Moncage is a game that does delightful things with perspective. Presented with a glass box that displays different semi-interactive scenes on each of its sides, it’s up to you to prod and swipe the screen to make those disparate components magically join up.

By rotating the box, zooming in on key elements of a scene, and interacting with the mechanisms contained within, you’ll be able to align sections that – on the surface – bear no relation to one another.

Align matching components from each of the scenes

For example, you might notice that half a bike wheel joins up with half a mechanical turntable when viewed just so. Adjust the perspective until fuse together, and suddenly the switch that activates the latter will also make the former rotate, unlocking a new aspect of the wider puzzle.

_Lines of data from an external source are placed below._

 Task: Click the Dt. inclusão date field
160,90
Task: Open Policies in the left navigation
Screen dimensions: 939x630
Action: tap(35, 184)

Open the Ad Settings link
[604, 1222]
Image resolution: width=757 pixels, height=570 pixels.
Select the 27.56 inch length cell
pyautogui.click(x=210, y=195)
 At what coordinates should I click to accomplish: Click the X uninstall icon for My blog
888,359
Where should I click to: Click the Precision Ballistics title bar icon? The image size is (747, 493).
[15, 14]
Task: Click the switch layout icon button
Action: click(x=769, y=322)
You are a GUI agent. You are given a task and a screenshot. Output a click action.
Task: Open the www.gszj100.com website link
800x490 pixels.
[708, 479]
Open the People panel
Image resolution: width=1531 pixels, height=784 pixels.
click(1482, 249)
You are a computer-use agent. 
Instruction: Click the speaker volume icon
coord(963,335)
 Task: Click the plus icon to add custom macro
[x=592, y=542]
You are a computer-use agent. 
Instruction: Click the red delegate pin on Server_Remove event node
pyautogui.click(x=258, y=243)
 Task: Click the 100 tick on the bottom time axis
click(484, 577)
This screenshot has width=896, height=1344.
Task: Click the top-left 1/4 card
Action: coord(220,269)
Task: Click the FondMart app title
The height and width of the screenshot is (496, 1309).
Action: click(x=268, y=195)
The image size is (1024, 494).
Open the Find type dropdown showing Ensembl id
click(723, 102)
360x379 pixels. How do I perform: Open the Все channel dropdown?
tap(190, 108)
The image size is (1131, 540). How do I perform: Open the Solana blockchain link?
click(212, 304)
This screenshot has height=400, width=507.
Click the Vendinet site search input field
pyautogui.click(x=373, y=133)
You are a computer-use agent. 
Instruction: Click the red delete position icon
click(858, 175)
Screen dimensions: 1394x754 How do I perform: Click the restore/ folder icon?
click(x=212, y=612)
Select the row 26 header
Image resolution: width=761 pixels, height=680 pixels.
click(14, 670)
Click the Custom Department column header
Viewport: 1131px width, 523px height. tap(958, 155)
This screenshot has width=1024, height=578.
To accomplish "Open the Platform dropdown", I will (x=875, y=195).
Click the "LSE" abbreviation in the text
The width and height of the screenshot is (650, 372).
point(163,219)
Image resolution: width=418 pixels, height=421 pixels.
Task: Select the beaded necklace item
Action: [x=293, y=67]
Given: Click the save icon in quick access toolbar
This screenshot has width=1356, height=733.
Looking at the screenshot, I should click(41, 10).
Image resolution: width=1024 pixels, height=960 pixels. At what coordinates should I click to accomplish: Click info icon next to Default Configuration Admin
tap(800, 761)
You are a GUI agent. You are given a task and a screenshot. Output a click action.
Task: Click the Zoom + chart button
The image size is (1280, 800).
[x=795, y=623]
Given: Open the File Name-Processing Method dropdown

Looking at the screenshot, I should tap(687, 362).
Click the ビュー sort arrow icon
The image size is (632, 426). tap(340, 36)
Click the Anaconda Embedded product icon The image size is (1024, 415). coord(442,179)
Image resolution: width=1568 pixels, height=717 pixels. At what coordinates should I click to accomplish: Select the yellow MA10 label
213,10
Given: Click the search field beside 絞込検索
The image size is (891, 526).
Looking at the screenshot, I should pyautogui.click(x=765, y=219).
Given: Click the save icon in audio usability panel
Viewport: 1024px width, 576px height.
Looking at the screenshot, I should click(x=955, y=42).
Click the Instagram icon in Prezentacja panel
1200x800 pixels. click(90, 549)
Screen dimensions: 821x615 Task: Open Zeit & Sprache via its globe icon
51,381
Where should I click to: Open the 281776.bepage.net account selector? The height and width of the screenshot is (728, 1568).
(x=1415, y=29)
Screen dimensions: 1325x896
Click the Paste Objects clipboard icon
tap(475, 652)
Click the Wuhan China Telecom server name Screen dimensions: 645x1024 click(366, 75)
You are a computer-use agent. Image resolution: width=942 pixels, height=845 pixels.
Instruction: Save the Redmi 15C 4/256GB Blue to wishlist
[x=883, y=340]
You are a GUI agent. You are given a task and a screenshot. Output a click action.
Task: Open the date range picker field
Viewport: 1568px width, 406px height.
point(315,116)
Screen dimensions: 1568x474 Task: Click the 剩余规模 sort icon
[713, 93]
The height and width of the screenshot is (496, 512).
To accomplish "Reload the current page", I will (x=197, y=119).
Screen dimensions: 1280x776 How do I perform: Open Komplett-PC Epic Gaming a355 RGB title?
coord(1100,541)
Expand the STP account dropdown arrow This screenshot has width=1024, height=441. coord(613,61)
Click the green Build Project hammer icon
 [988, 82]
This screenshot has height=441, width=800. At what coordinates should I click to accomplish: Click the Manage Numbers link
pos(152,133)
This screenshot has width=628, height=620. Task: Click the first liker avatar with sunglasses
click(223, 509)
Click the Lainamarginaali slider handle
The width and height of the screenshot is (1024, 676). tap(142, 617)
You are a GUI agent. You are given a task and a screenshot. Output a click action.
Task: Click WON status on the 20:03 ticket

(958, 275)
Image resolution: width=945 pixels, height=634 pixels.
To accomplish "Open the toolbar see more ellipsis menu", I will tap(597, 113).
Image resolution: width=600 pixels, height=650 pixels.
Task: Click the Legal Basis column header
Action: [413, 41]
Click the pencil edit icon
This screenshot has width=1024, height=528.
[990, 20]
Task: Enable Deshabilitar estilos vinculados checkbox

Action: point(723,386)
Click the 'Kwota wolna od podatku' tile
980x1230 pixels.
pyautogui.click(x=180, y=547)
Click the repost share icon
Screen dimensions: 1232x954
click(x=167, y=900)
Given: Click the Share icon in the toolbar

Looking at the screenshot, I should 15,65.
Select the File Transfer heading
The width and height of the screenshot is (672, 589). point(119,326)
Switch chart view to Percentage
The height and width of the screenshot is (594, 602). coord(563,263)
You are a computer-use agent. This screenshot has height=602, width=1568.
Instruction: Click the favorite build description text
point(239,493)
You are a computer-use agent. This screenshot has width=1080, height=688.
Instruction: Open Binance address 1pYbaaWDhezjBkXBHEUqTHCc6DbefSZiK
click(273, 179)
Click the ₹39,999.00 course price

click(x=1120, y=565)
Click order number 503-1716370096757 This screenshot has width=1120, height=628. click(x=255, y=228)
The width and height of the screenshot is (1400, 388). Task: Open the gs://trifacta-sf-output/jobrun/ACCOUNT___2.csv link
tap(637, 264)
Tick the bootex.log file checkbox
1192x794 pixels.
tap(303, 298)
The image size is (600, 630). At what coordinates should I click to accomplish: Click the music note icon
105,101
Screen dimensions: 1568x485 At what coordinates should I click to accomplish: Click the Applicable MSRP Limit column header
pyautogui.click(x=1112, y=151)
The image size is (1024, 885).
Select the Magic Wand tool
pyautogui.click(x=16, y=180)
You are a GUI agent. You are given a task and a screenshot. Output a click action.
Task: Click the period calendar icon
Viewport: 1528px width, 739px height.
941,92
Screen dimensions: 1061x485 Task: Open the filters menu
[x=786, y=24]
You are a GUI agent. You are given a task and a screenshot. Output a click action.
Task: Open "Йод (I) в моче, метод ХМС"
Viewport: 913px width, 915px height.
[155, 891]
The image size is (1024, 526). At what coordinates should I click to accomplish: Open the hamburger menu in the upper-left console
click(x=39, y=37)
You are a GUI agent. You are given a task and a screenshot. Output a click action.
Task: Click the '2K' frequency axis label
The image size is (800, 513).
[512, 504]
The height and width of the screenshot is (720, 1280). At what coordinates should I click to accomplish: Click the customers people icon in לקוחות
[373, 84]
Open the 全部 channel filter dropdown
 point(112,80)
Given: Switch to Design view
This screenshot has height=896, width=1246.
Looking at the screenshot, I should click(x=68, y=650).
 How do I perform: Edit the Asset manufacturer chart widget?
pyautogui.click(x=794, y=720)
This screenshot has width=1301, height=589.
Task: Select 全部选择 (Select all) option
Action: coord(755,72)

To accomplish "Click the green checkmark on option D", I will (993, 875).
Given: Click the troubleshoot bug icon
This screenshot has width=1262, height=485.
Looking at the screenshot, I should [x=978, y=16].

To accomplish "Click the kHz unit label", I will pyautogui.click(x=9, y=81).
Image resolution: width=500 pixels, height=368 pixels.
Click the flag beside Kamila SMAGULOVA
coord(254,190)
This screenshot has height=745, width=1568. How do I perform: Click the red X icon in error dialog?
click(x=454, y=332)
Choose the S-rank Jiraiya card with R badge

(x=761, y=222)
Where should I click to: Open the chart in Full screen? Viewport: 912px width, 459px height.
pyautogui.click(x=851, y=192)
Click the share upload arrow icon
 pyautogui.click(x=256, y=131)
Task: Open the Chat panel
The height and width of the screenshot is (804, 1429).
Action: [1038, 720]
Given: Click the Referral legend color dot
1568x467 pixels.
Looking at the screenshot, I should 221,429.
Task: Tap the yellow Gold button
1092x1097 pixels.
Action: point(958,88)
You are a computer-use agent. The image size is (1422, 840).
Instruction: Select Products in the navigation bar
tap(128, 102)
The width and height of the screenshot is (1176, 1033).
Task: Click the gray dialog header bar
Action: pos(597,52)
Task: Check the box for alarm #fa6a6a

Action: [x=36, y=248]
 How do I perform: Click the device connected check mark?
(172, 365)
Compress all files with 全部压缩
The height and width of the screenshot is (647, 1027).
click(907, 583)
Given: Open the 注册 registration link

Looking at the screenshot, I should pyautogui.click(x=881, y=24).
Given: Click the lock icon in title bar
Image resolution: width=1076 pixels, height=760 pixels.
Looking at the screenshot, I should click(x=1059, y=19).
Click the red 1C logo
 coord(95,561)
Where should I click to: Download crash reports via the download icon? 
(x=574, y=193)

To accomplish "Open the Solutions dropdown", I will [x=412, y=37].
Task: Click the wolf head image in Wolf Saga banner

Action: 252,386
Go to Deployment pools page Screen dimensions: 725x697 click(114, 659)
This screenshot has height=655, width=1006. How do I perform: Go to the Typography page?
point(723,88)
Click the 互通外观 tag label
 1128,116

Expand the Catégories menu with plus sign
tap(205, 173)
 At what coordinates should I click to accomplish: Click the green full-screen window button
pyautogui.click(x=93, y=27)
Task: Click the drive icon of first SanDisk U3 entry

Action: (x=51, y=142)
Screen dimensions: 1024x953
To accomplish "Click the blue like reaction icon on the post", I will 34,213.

Puzzles within puzzles within puzzles steadily unfurl, like the most elaborate Russian doll. It can be quite beguiling, in way that fans of Monument Valley and Gorogoa will recognise.

A double-fingered press will highlight key objects

That is, when it’s not completely confounding you. Moncage frequently clogs itself up with puzzles that inherently require a large amount of trial and error to work through. What starts as a peaceful, meditative process can too easily turn to frustrated impatience.

There’s a four-stage hint system at play here, which will dole out its knowledge in time-limited, bite-sized chunks. We appreciated the way that this hint system would rarely spell the solution out for you, and that the puzzle would still require some effort on your part to complete.

Moncage loves a good Rube Goldberg machine

It’s a good job really, as we found ourselves relying on this tip system a little too much. Perhaps this is a sign of our own impatience, but the best iOS puzzlers will lead you by the hand to their solutions without having to spell them out.

The presentation is top notch, however. While each scene is simply rendered, there’s a real stylized artfulness to them. Hidden photos offer hints at an overarching story throughout, and the atmospheric sound design will entice you to pop on a set of headphones.

The story is sketched out through found snapshots

You wouldn’t know that the game wasn’t designed exclusively with mobile in mind, with a simultaneous launch on PC. The mechanics really do seem perfectly attuned to touchscreen interaction.

It all amounts to a delightfully layered puzzle box for those who love to sit and pore over a problem, though the impatient and inattentive might want to shift their view elsewhere.